GAM-NGS and REAPR Papers are Published
Post-processing of genome assemblies is a big challenge. If you have five assembly programs and run them on the same data set, you get five NGS assemblies and in fact 50 considering the fact that you may choose to run the program at multiple k-mer sizes. Several good papers came out to address the ‘what next’ question.
REAPR: a universal tool for genome assembly evaluation
Methods to reliably assess the accuracy of genome sequence data are lacking. Currently completeness is only described qualitatively and mis-assemblies are overlooked.
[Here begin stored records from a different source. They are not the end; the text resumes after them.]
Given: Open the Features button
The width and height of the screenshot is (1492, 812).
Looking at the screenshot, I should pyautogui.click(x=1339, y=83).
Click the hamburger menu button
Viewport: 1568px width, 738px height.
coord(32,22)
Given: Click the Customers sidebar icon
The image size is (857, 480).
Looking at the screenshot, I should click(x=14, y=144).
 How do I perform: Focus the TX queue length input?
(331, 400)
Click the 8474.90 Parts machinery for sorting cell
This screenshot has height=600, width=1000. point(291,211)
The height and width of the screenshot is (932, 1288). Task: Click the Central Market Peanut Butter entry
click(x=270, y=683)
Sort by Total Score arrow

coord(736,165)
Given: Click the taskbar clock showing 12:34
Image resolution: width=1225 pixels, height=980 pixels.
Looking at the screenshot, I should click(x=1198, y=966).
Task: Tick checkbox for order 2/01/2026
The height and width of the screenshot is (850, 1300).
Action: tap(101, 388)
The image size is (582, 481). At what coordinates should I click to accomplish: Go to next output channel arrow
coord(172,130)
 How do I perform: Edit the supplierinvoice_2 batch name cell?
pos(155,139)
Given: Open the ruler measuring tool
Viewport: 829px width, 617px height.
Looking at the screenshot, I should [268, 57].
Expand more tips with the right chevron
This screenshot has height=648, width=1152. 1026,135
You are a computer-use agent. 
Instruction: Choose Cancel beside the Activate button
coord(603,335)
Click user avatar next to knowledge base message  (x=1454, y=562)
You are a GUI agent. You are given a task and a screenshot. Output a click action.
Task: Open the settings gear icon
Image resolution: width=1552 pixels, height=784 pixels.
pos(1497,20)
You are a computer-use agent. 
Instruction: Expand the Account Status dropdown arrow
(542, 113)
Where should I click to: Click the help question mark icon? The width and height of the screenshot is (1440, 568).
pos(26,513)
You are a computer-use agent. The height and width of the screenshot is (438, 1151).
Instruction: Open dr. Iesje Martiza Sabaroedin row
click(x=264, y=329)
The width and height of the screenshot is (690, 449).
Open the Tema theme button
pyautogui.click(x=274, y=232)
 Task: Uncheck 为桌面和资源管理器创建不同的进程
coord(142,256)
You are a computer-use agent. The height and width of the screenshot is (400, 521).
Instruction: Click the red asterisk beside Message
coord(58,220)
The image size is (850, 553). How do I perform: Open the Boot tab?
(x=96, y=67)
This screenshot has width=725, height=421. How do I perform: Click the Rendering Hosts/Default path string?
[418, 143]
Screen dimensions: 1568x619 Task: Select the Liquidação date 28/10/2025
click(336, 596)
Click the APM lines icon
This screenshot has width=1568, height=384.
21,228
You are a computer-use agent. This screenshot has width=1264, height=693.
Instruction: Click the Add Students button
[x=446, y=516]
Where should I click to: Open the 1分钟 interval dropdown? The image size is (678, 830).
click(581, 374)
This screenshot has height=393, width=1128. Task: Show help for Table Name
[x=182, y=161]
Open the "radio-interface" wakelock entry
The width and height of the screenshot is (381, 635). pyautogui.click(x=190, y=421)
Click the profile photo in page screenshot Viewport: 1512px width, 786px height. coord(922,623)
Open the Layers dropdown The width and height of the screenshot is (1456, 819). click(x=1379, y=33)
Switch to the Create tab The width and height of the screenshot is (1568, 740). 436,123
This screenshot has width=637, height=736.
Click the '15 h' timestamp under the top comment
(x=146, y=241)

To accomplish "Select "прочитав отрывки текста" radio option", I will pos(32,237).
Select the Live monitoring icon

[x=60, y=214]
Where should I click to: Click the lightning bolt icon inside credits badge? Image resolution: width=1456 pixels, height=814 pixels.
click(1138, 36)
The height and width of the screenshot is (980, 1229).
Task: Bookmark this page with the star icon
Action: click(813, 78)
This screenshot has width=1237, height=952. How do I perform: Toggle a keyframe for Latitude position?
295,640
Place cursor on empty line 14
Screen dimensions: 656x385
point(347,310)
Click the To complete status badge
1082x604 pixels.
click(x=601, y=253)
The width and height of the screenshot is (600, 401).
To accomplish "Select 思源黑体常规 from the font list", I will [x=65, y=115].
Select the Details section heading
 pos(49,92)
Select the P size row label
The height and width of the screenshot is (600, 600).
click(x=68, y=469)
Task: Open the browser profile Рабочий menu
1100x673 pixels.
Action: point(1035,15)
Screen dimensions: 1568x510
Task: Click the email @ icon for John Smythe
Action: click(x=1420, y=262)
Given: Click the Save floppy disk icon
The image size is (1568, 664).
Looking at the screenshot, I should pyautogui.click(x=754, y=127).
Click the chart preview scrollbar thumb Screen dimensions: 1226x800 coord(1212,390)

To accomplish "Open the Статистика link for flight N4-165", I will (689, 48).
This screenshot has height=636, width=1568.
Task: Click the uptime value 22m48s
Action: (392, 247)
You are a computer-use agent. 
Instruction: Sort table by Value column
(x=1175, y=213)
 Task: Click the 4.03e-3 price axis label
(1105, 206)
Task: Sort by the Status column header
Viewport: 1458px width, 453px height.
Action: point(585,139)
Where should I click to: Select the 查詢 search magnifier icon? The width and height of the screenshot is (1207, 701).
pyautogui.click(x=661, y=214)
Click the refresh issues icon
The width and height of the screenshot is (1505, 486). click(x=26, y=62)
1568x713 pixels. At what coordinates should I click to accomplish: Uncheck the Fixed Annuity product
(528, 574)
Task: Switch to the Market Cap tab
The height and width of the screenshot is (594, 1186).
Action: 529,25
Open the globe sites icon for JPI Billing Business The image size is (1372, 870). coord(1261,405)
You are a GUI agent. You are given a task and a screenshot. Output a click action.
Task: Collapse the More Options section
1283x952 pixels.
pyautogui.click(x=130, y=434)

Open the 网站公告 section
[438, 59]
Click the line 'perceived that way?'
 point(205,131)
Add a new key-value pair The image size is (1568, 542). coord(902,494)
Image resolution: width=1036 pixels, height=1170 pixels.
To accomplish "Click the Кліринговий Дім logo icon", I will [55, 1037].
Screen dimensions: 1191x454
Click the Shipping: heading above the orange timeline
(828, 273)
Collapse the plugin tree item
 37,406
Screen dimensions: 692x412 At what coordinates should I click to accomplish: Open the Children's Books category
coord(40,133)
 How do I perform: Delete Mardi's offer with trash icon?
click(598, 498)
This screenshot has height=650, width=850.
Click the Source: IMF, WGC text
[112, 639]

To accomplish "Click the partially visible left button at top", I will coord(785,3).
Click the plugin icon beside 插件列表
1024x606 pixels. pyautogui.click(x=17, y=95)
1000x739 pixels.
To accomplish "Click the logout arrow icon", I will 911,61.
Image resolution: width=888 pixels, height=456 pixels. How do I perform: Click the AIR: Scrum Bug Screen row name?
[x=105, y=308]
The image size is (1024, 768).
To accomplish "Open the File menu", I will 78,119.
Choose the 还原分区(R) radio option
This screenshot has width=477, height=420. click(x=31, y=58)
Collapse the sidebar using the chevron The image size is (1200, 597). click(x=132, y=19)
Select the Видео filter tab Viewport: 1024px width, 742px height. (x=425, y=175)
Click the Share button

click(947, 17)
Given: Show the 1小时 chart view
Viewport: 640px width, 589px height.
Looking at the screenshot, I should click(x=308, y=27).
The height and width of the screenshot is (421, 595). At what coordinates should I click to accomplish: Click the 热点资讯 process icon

Here we present REAPR, a tool that precisely identifies errors in genome assemblies without the need for a reference sequence. We have validated REAPR on complete genomes or de novo assemblies from bacteria, malaria and Caenorhabditis elegans, and demonstrate that 86% and 82% of the human and mouse reference genomes are error-free, respectively. When applied to an ongoing genome project, REAPR provides corrected assembly statistics allowing the quantitative comparison of multiple assemblies. REAPR is available at http://www.sanger.ac.uk/resources/software/reapr.
GAM-NGS: genomic assemblies merger for next generation sequencing
Background
In recent years more than 20 assemblers have been proposed to tackle the hard task of assembling NGS data. A common heuristic when assembling a genome is to use several assemblers and then select the best assembly according to some criteria. However, recent results clearly show that some assemblers lead to better statistics than others on specific regions but are outperformed on other regions or on different evaluation measures. To limit these problems we developed GAM-NGS (Genomic Assemblies Merger for Next Generation Sequencing), whose primary goal is to merge two or more assemblies in order to enhance contiguity and correctness of both. GAM-NGS does not rely on global alignment: regions of the two assemblies representing the same genomic locus (called blocks) are identified through reads’ alignments and stored in a weighted graph. The merging phase is carried out with the help of this weighted graph that allows an optimal resolution of local problematic regions.
Results
GAM-NGS has been tested on six different datasets and compared to other assembly reconciliation tools. The availability of a reference sequence for three of them allowed us to show how GAM-NGS is a tool able to output an improved reliable set of sequences. GAM-NGS is also a very efficient tool able to merge assemblies using substantially less computational resources than comparable tools. In order to achieve such goals, GAM-NGS avoids global alignment between contigs, making its strategy unique among other assembly reconciliation tools.
Conclusions
The difficulty to obtain correct and reliable assemblies using a single assembler is forcing the introduction of new algorithms able to enhance de novo assemblies. GAM-NGS is a tool able to merge two or more assemblies in order to improve contiguity and correctness. It can be used on all NGS-based assembly projects and it shows its full potential with multi-library Illumina- based projects. With more than 20 available assemblers it is hard to select the best tool. In this context we propose a tool that improves assemblies (and, as a by-product, perhaps even assemblers) by merging them and selecting the generating that is most likely to be correct.